== Stored items ==

================================

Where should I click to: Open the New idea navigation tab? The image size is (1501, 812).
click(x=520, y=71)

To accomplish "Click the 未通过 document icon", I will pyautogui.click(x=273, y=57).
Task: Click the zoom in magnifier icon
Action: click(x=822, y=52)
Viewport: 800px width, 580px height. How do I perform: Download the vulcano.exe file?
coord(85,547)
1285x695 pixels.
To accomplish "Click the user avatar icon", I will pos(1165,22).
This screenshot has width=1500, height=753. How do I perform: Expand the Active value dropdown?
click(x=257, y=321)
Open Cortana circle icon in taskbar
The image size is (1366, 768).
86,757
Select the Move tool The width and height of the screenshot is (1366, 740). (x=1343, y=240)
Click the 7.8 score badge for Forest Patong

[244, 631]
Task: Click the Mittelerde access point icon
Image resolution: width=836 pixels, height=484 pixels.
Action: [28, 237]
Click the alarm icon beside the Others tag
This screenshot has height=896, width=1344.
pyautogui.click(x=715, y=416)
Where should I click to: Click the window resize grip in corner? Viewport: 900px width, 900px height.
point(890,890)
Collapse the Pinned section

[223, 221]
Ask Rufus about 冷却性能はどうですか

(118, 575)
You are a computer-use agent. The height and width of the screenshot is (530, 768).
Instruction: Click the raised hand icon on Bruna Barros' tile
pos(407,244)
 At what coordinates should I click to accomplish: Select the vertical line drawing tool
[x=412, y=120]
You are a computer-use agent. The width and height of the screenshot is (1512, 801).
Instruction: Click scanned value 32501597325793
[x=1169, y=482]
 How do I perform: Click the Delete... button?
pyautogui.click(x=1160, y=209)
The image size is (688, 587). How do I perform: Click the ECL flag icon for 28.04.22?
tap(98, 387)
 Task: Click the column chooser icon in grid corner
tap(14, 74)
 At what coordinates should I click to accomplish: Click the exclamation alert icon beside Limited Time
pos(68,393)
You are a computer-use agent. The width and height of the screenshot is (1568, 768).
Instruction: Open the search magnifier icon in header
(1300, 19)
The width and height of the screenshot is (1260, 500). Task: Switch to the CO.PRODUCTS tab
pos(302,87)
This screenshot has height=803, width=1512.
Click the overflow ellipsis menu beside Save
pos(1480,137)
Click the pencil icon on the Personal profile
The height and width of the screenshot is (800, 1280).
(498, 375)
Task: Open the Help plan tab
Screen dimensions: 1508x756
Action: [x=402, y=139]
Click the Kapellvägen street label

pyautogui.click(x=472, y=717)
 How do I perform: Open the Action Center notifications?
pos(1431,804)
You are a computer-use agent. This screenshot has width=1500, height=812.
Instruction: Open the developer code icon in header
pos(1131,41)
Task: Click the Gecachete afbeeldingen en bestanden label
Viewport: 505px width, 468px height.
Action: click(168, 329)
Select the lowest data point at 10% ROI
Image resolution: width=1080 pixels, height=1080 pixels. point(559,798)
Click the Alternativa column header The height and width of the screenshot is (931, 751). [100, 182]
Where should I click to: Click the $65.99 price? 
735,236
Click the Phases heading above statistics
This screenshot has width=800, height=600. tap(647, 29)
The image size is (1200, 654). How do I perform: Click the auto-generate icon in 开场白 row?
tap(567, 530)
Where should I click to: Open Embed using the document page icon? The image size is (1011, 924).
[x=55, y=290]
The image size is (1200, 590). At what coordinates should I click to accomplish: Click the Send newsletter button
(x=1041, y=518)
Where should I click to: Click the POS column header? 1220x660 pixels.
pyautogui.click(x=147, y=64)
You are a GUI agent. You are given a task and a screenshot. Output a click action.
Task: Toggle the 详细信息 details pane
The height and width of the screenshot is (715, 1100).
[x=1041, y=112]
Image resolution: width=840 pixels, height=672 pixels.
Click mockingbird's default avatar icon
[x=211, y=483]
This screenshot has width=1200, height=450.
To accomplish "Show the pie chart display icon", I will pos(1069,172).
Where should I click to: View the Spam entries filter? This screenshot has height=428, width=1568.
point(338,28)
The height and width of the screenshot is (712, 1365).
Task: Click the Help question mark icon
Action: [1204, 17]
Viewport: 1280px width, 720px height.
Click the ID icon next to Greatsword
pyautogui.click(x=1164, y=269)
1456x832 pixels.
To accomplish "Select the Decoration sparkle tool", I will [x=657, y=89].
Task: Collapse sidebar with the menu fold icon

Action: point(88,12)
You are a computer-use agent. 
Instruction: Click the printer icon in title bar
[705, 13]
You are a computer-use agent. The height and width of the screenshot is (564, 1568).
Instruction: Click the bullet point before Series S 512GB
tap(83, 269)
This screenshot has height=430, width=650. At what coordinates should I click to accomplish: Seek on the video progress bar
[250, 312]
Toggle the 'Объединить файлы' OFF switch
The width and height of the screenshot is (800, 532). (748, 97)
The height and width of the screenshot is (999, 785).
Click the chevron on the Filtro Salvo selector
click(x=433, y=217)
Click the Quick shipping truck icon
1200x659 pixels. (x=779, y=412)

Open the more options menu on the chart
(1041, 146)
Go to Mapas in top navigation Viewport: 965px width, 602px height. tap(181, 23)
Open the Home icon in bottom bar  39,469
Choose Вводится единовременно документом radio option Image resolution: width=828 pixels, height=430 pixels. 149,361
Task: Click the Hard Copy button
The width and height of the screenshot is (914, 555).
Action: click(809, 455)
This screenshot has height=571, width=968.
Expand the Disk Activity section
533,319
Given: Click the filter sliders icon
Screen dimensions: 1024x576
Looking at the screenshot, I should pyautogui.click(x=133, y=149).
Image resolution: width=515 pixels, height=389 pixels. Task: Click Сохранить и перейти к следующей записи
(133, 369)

================================

== Goal of the exercise ==
Render the lines of this listing as a JSON list of strings, one string per line, leaving out blank lines.

== Problem solution ==
[
  "Where should I click to: Open the New idea navigation tab? The image size is (1501, 812).",
  "click(x=520, y=71)",
  "To accomplish \"Click the 未通过 document icon\", I will pyautogui.click(x=273, y=57).",
  "Task: Click the zoom in magnifier icon",
  "Action: click(x=822, y=52)",
  "Viewport: 800px width, 580px height. How do I perform: Download the vulcano.exe file?",
  "coord(85,547)",
  "1285x695 pixels.",
  "To accomplish \"Click the user avatar icon\", I will pos(1165,22).",
  "This screenshot has width=1500, height=753. How do I perform: Expand the Active value dropdown?",
  "click(x=257, y=321)",
  "Open Cortana circle icon in taskbar",
  "The image size is (1366, 768).",
  "86,757",
  "Select the Move tool The width and height of the screenshot is (1366, 740). (x=1343, y=240)",
  "Click the 7.8 score badge for Forest Patong",
  "[244, 631]",
  "Task: Click the Mittelerde access point icon",
  "Image resolution: width=836 pixels, height=484 pixels.",
  "Action: [28, 237]",
  "Click the alarm icon beside the Others tag",
  "This screenshot has height=896, width=1344.",
  "pyautogui.click(x=715, y=416)",
  "Where should I click to: Click the window resize grip in corner? Viewport: 900px width, 900px height.",
  "point(890,890)",
  "Collapse the Pinned section",
  "[223, 221]",
  "Ask Rufus about 冷却性能はどうですか",
  "(118, 575)",
  "You are a computer-use agent. The height and width of the screenshot is (530, 768).",
  "Instruction: Click the raised hand icon on Bruna Barros' tile",
  "pos(407,244)",
  " At what coordinates should I click to accomplish: Select the vertical line drawing tool",
  "[x=412, y=120]",
  "You are a computer-use agent. The width and height of the screenshot is (1512, 801).",
  "Instruction: Click scanned value 32501597325793",
  "[x=1169, y=482]",
  " How do I perform: Click the Delete... button?",
  "pyautogui.click(x=1160, y=209)",
  "The image size is (688, 587). How do I perform: Click the ECL flag icon for 28.04.22?",
  "tap(98, 387)",
  " Task: Click the column chooser icon in grid corner",
  "tap(14, 74)",
  " At what coordinates should I click to accomplish: Click the exclamation alert icon beside Limited Time",
  "pos(68,393)",
  "You are a computer-use agent. The width and height of the screenshot is (1568, 768).",
  "Instruction: Open the search magnifier icon in header",
  "(1300, 19)",
  "The width and height of the screenshot is (1260, 500). Task: Switch to the CO.PRODUCTS tab",
  "pos(302,87)",
  "This screenshot has height=803, width=1512.",
  "Click the overflow ellipsis menu beside Save",
  "pos(1480,137)",
  "Click the pencil icon on the Personal profile",
  "The height and width of the screenshot is (800, 1280).",
  "(498, 375)",
  "Task: Open the Help plan tab",
  "Screen dimensions: 1508x756",
  "Action: [x=402, y=139]",
  "Click the Kapellvägen street label",
  "pyautogui.click(x=472, y=717)",
  " How do I perform: Open the Action Center notifications?",
  "pos(1431,804)",
  "You are a computer-use agent. This screenshot has width=1500, height=812.",
  "Instruction: Open the developer code icon in header",
  "pos(1131,41)",
  "Task: Click the Gecachete afbeeldingen en bestanden label",
  "Viewport: 505px width, 468px height.",
  "Action: click(168, 329)",
  "Select the lowest data point at 10% ROI",
  "Image resolution: width=1080 pixels, height=1080 pixels. point(559,798)",
  "Click the Alternativa column header The height and width of the screenshot is (931, 751). [100, 182]",
  "Where should I click to: Click the $65.99 price? ",
  "735,236",
  "Click the Phases heading above statistics",
  "This screenshot has width=800, height=600. tap(647, 29)",
  "The image size is (1200, 654). How do I perform: Click the auto-generate icon in 开场白 row?",
  "tap(567, 530)",
  "Where should I click to: Open Embed using the document page icon? The image size is (1011, 924).",
  "[x=55, y=290]",
  "The image size is (1200, 590). At what coordinates should I click to accomplish: Click the Send newsletter button",
  "(x=1041, y=518)",
  "Where should I click to: Click the POS column header? 1220x660 pixels.",
  "pyautogui.click(x=147, y=64)",
  "You are a GUI agent. You are given a task and a screenshot. Output a click action.",
  "Task: Toggle the 详细信息 details pane",
  "The height and width of the screenshot is (715, 1100).",
  "[x=1041, y=112]",
  "Image resolution: width=840 pixels, height=672 pixels.",
  "Click mockingbird's default avatar icon",
  "[x=211, y=483]",
  "This screenshot has width=1200, height=450.",
  "To accomplish \"Show the pie chart display icon\", I will pos(1069,172).",
  "Where should I click to: View the Spam entries filter? This screenshot has height=428, width=1568.",
  "point(338,28)",
  "The height and width of the screenshot is (712, 1365).",
  "Task: Click the Help question mark icon",
  "Action: [1204, 17]",
  "Viewport: 1280px width, 720px height.",
  "Click the ID icon next to Greatsword",
  "pyautogui.click(x=1164, y=269)",
  "1456x832 pixels.",
  "To accomplish \"Select the Decoration sparkle tool\", I will [x=657, y=89].",
  "Task: Collapse sidebar with the menu fold icon",
  "Action: point(88,12)",
  "You are a computer-use agent. ",
  "Instruction: Click the printer icon in title bar",
  "[705, 13]",
  "You are a computer-use agent. The height and width of the screenshot is (564, 1568).",
  "Instruction: Click the bullet point before Series S 512GB",
  "tap(83, 269)",
  "This screenshot has height=430, width=650. At what coordinates should I click to accomplish: Seek on the video progress bar",
  "[250, 312]",
  "Toggle the 'Объединить файлы' OFF switch",
  "The width and height of the screenshot is (800, 532). (748, 97)",
  "The height and width of the screenshot is (999, 785).",
  "Click the chevron on the Filtro Salvo selector",
  "click(x=433, y=217)",
  "Click the Quick shipping truck icon",
  "1200x659 pixels. (x=779, y=412)",
  "Open the more options menu on the chart",
  "(1041, 146)",
  "Go to Mapas in top navigation Viewport: 965px width, 602px height. tap(181, 23)",
  "Open the Home icon in bottom bar  39,469",
  "Choose Вводится единовременно документом radio option Image resolution: width=828 pixels, height=430 pixels. 149,361",
  "Task: Click the Hard Copy button",
  "The width and height of the screenshot is (914, 555).",
  "Action: click(809, 455)",
  "This screenshot has height=571, width=968.",
  "Expand the Disk Activity section",
  "533,319",
  "Given: Click the filter sliders icon",
  "Screen dimensions: 1024x576",
  "Looking at the screenshot, I should pyautogui.click(x=133, y=149).",
  "Image resolution: width=515 pixels, height=389 pixels. Task: Click Сохранить и перейти к следующей записи",
  "(133, 369)"
]